ODI lands grant to establish bridge and intervention programs for vulnerable youth in Dominican Republic

ODI lands grant to establish bridge and intervention programs for vulnerable youth in Dominican Republic

Higher education leaders from multiple institutions in the Dominican Republic and United States will lead a new effort to establish bridge and intervention programs for vulnerable and marginalized youth in the Dominican Republic, under a five-year, $4.5 million United States Agency for International Development (USAID) grant recently announced.

The Ohio State University's Office of Diversity and Inclusion is the lead partner of the funded project that focuses on strengthening the performance of a handful of higher education institutions on the island nation by improving their ability to support educationally vulnerable youth.
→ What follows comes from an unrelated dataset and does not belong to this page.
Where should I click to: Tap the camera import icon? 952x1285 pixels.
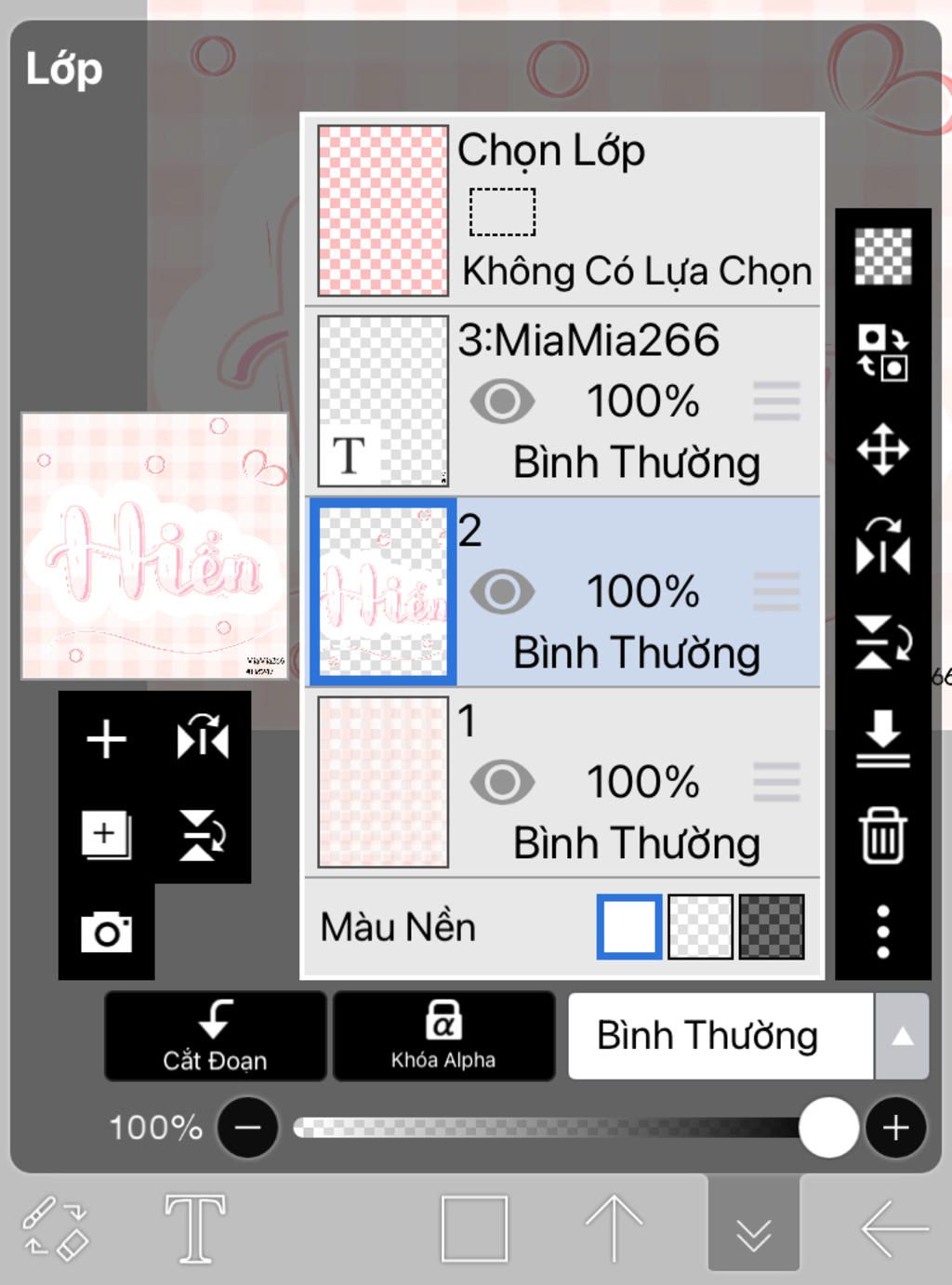106,932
“ODI has immense expertise and experiences working with educationally vulnerable populations. Our ODI team and I will share our expertise and offer many educational success models to help our Dominican Republic colleagues improve education and career outcomes for vulnerable youth in their country,” said Dr. James L. Moore III, vice provost for Diversity and Inclusion and chief diversity officer. “This partnership will impact thousands of young people in the Dominican Republic while allowing us to see how our evidence-based models translate in a new culture of education at various junctures of learning.” Moore said ODI's share of the USAID grant amounts to approximately $380,000 over the next five years with the rest going to partner institutions in the Dominican Republic and another partner institution of higher learning in New York City.
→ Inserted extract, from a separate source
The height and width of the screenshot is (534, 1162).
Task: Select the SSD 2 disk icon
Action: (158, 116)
About one in five younger generation Dominicans is not engaged actively in work or studies, and sixty percent of that marginalized group are young women. The end goal of the programs would be to get more vulnerable youth to complete school; take up vocational, and tertiary education opportunities; and find jobs in the workplace.

Incorporating aspects of many other ODI programs, participating ODI staff would draw heavily upon the pre-collegiate and collegiate experiences and practices honed in the Young Scholars Program (YSP) to help their Dominican counterparts set up bridge programs that help youth transition from secondary school to higher education, according to the grant. Started over 30 years ago, YSP is a college access and retention program – pioneered by the Office of Diversity and Inclusion – that has increased diversity while successfully allowing thousands of first-generation, urban college students of modest means to complete an Ohio State education.
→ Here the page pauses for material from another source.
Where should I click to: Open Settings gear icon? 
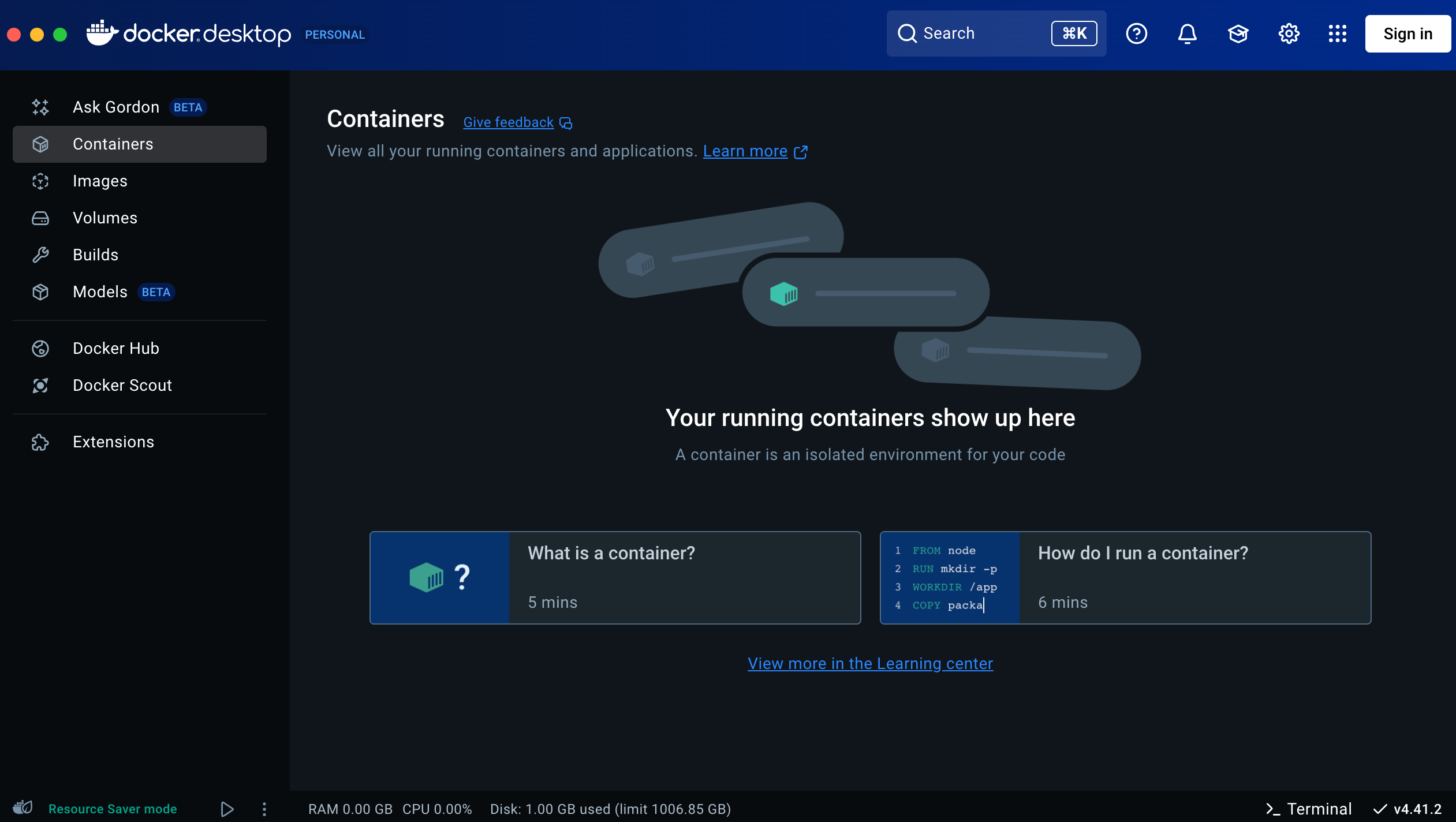click(x=1289, y=33)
Critical aspects of YSP that will be replicated in the Dominican Republic include the summer bridge program experience, success coaching, mid-semester report cards, and tutoring and supplemental instruction. “We just want to show our partners in the Dominican Republic what has worked for us over the years and help them figure out how to best implement evidence-based practices within their current educational system,” Moore said.

Ties between ODI and the Dominican Republic have strengthened in recent years with the addition of an education abroad experience in the island nation for Buckeyes. Approximately 20 ODI scholars, along with staff chaperones, made the inaugural education abroad trip in Winter 2019.